● TASK PROMPT
Where the line containing "[tmavě modrá] (21, 322)" appears, end your copy; everything from the first line of the records below up to and including it must be reproduced exactly.

-------- SOURCE MATERIAL

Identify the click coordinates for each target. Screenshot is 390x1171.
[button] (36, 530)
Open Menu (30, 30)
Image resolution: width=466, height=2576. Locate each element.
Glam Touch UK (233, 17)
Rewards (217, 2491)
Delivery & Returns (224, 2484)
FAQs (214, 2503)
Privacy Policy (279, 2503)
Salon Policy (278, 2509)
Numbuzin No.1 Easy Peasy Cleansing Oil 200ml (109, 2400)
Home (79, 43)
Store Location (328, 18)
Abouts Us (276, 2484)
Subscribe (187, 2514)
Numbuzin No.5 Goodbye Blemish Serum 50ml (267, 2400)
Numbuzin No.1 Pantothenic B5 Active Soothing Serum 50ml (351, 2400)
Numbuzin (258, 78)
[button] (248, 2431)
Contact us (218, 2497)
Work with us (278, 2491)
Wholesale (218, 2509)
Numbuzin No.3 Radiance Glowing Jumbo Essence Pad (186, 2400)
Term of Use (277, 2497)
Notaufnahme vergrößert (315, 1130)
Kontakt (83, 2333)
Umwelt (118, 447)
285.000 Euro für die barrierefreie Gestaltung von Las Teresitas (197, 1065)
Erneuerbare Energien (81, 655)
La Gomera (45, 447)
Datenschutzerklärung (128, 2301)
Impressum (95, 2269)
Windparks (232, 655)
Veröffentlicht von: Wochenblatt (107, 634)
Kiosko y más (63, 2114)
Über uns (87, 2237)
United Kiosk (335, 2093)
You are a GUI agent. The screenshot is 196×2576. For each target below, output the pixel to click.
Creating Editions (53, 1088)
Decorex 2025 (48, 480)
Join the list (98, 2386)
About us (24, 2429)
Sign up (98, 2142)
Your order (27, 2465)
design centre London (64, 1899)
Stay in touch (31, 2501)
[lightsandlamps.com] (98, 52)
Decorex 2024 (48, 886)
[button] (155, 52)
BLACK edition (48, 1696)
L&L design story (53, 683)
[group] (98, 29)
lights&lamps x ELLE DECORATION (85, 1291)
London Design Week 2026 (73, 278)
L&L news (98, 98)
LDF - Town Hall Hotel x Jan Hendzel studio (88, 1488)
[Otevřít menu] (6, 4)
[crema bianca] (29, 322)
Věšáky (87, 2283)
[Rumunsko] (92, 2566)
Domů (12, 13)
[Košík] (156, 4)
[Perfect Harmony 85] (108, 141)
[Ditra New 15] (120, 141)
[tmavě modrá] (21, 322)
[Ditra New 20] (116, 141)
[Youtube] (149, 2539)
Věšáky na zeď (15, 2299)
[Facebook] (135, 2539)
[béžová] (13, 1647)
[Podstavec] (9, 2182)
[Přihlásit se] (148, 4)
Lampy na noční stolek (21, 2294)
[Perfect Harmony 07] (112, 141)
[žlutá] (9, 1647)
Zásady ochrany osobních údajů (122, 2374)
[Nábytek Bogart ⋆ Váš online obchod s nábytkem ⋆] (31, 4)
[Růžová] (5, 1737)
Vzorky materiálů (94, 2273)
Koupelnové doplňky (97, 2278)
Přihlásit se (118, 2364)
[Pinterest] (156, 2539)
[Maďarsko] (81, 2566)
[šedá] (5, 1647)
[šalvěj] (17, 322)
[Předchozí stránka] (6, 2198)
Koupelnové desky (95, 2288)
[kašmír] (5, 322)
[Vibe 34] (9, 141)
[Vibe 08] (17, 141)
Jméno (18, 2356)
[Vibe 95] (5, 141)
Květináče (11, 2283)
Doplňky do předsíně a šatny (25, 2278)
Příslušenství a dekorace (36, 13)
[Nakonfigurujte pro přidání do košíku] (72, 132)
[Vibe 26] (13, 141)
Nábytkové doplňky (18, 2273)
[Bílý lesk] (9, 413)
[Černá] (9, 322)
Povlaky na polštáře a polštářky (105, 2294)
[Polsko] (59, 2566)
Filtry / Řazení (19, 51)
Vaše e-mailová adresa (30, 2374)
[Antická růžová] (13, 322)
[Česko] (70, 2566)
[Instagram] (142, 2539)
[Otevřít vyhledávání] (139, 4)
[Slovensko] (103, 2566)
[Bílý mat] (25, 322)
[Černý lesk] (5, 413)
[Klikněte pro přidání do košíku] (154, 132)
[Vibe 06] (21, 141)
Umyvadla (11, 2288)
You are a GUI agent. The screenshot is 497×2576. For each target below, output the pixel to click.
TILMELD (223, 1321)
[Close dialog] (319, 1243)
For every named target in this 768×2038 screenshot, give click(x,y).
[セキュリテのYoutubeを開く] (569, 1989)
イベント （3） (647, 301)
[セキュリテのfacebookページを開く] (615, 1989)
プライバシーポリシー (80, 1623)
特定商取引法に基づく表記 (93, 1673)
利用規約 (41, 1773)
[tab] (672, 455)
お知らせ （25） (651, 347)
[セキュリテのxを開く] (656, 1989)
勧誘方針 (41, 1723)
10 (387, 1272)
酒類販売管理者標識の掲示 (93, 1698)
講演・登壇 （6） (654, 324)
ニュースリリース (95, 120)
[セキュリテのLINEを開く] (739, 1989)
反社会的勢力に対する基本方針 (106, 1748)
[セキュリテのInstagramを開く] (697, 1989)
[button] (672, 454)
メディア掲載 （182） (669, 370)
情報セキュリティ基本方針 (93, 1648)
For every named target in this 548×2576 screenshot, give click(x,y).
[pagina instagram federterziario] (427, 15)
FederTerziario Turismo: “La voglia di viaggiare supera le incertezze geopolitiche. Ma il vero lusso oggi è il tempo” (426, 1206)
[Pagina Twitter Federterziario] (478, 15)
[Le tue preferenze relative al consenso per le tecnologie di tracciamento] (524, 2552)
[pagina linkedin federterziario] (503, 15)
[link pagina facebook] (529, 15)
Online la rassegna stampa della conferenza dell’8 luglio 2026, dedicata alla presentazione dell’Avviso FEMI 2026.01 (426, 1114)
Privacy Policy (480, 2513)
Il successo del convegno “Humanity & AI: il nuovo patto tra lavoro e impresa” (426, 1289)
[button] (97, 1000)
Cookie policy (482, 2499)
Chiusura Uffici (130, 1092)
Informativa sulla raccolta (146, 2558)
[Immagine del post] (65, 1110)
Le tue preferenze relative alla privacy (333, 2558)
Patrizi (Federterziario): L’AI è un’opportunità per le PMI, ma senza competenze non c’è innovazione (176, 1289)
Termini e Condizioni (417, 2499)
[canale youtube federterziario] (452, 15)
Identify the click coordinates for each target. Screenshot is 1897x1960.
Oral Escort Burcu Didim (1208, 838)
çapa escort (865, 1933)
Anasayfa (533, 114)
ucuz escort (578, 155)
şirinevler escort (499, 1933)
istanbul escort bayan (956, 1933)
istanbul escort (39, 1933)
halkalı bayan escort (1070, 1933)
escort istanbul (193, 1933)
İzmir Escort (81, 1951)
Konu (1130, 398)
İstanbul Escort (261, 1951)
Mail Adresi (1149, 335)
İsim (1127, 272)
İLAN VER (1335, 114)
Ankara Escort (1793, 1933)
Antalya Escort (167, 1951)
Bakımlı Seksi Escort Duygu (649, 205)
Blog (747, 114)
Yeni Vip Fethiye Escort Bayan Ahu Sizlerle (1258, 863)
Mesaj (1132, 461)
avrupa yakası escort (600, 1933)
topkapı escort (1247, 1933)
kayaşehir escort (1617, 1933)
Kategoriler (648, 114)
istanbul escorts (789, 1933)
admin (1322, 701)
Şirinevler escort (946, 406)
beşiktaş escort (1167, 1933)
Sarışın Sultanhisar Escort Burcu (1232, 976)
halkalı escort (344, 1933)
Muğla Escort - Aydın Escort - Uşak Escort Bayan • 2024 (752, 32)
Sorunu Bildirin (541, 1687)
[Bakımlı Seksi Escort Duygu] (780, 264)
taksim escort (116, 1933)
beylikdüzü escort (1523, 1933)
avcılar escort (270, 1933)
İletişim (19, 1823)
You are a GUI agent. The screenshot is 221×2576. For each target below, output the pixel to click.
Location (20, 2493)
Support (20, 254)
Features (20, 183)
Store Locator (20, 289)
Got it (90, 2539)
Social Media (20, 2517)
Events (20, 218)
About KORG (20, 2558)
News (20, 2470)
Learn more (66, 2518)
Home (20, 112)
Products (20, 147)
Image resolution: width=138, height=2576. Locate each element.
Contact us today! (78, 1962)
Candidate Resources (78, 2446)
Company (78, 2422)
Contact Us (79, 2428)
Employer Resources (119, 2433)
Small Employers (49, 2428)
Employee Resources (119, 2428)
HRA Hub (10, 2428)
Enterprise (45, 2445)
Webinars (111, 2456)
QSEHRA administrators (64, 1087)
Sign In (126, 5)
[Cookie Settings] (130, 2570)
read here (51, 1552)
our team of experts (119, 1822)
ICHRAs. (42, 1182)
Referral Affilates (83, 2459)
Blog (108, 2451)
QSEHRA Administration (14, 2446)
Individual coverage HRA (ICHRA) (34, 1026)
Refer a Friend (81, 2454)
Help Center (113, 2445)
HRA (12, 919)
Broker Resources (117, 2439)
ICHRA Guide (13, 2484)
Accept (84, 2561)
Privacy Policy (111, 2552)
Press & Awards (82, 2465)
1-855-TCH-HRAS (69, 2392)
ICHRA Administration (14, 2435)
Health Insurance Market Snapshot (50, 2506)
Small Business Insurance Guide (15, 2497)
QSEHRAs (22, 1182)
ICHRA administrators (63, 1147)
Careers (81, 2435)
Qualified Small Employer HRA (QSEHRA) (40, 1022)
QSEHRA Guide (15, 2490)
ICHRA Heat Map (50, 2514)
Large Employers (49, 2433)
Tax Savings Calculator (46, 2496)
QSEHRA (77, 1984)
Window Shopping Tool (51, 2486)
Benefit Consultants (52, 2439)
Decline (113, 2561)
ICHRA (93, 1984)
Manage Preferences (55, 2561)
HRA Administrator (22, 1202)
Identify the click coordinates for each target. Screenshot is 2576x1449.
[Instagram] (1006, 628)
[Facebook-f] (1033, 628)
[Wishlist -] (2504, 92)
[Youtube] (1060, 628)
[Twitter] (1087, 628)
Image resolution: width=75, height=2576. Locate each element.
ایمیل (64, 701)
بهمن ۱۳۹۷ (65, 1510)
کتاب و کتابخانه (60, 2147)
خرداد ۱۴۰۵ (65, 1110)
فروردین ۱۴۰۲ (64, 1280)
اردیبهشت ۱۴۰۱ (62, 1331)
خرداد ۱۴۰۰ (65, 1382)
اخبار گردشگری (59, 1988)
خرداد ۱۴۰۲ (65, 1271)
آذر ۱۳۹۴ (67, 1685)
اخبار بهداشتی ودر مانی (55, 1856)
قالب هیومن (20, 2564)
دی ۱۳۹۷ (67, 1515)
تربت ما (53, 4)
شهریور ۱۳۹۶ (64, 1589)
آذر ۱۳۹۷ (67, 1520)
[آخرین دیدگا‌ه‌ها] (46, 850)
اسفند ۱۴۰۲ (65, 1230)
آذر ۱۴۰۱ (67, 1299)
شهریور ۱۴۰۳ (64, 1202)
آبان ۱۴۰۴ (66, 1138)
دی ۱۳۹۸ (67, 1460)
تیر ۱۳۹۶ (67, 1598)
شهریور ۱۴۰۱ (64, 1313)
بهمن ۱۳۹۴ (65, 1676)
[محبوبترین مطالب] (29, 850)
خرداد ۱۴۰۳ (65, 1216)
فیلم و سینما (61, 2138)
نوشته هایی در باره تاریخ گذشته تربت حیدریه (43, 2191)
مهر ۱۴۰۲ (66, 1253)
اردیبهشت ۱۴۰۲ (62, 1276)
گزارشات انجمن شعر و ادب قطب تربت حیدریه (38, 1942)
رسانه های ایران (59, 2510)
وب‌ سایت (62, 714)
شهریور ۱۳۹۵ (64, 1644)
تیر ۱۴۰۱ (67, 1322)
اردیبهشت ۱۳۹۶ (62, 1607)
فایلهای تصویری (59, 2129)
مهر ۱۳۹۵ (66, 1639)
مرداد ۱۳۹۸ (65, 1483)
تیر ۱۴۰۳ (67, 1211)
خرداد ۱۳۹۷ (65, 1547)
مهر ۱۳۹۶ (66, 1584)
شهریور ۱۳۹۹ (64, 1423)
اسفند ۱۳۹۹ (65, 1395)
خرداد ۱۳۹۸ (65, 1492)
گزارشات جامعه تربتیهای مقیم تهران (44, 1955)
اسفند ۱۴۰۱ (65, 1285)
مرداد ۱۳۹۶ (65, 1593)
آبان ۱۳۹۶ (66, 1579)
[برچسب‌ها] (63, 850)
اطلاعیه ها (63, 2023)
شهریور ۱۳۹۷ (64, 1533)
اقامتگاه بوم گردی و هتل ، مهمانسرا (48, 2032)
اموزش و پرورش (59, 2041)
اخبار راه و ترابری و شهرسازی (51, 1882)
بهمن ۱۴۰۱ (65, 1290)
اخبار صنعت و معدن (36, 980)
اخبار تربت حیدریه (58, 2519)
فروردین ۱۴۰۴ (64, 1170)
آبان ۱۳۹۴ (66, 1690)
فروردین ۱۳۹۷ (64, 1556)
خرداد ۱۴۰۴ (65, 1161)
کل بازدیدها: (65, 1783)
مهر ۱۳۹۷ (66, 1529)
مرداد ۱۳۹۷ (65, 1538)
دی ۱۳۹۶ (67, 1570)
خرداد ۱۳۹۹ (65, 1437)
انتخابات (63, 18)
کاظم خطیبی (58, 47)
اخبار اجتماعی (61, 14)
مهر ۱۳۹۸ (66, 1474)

----------------

● ANSWER BELOW
Identify the click coordinates for each target. Screenshot is 390x1171.
[button] (36, 530)
Open Menu (30, 30)
Image resolution: width=466, height=2576. Locate each element.
Glam Touch UK (233, 17)
Rewards (217, 2491)
Delivery & Returns (224, 2484)
FAQs (214, 2503)
Privacy Policy (279, 2503)
Salon Policy (278, 2509)
Numbuzin No.1 Easy Peasy Cleansing Oil 200ml (109, 2400)
Home (79, 43)
Store Location (328, 18)
Abouts Us (276, 2484)
Subscribe (187, 2514)
Numbuzin No.5 Goodbye Blemish Serum 50ml (267, 2400)
Numbuzin No.1 Pantothenic B5 Active Soothing Serum 50ml (351, 2400)
Numbuzin (258, 78)
[button] (248, 2431)
Contact us (218, 2497)
Work with us (278, 2491)
Wholesale (218, 2509)
Numbuzin No.3 Radiance Glowing Jumbo Essence Pad (186, 2400)
Term of Use (277, 2497)
Notaufnahme vergrößert (315, 1130)
Kontakt (83, 2333)
Umwelt (118, 447)
285.000 Euro für die barrierefreie Gestaltung von Las Teresitas (197, 1065)
Erneuerbare Energien (81, 655)
La Gomera (45, 447)
Datenschutzerklärung (128, 2301)
Impressum (95, 2269)
Windparks (232, 655)
Veröffentlicht von: Wochenblatt (107, 634)
Kiosko y más (63, 2114)
Über uns (87, 2237)
United Kiosk (335, 2093)
You are a GUI agent. The screenshot is 196×2576. For each target below, output the pixel to click.
Creating Editions (53, 1088)
Decorex 2025 (48, 480)
Join the list (98, 2386)
About us (24, 2429)
Sign up (98, 2142)
Your order (27, 2465)
design centre London (64, 1899)
Stay in touch (31, 2501)
[lightsandlamps.com] (98, 52)
Decorex 2024 (48, 886)
[button] (155, 52)
BLACK edition (48, 1696)
L&L design story (53, 683)
[group] (98, 29)
lights&lamps x ELLE DECORATION (85, 1291)
London Design Week 2026 (73, 278)
L&L news (98, 98)
LDF - Town Hall Hotel x Jan Hendzel studio (88, 1488)
[Otevřít menu] (6, 4)
[crema bianca] (29, 322)
Věšáky (87, 2283)
[Rumunsko] (92, 2566)
Domů (12, 13)
[Košík] (156, 4)
[Perfect Harmony 85] (108, 141)
[Ditra New 15] (120, 141)
[tmavě modrá] (21, 322)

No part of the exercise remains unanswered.